Hacker News new | ask | show | jobs
by ibejoeb 2244 days ago
One of the big changes in 12 allows the optimizer to work properly with CTEs, which was a major barrier to using the more expressive language features. There a good writeup here: https://paquier.xyz/postgresql-2/postgres-12-with-materializ...
2 comments

Thanks for that link.

> Historically we've always materialized the full output of a CTE query

Do you know if this means that CTEs are written to disk? I didn't think this was the case. (In the case of materialized views that qualifier means the view is written to disk).

Here "materialization" just means that the query planner treats it as an optimization fence. That means the system doesn't do any optimization between the CTE and the query referencing it. It would prepare the output of the CTE as a completely separate entity essentially as if you had dumped it to a temp table. It may not be written to disk if there was sufficient memory, but either way you're sacrificing any optimization. I believe that it would even materialize the CTE multiple times if it was referenced multiple times, but don't quote me on that.

On the other hand, if the same query were written with subqueries instead of with CTEs, then the query optimizer would not treat it as an optimization fence. If it could utilize indexes or rewrite the query to be relationally equivalent, it would do so.

Note that sometimes that optimization fence is beneficial. There are situations where it's better to create temp tables and run smaller simpler queries instead of running an extremely complex monolithic query because the query planner isn't perfect even with hints. You can still enable that optimization fence functionality in PostgreSQL if you need to, but it's generally pretty rare that it happens like this. Still, you'll see stored procedures for reports still using temp tables and even cursors sometimes because they can be made to perform better in certain situations.

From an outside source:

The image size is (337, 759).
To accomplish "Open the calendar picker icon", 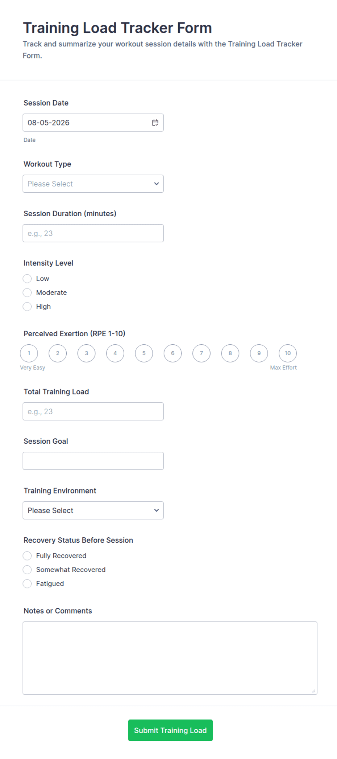I will click(155, 123).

A simple example would be something like predicate pushdown:

    with mycte as (
        select a, count(b) 
        from foo 
        group by a
    )
    select *
    from mycte
    where a = 10;
There is enough information in the statement to plan it as

    with mycte as (
        select a, count(b) 
        from foo 
        where a = 10;
        group by a
    )
    select *
    from mycte;
Before, Postgres would have computed the aggregate for all values of `a`.
It's in-memory materialization, which will spill to disk if it doesn't fit in memory.

Search for "Materialize node" in https://www.postgresql.org/docs/12/using-explain.html

I left postgres v9 and have been working on Vertica. It's pretty surprising that Vertica came out with that WITH/WITHOUT MATERIALIZATION keywords 2 years ago.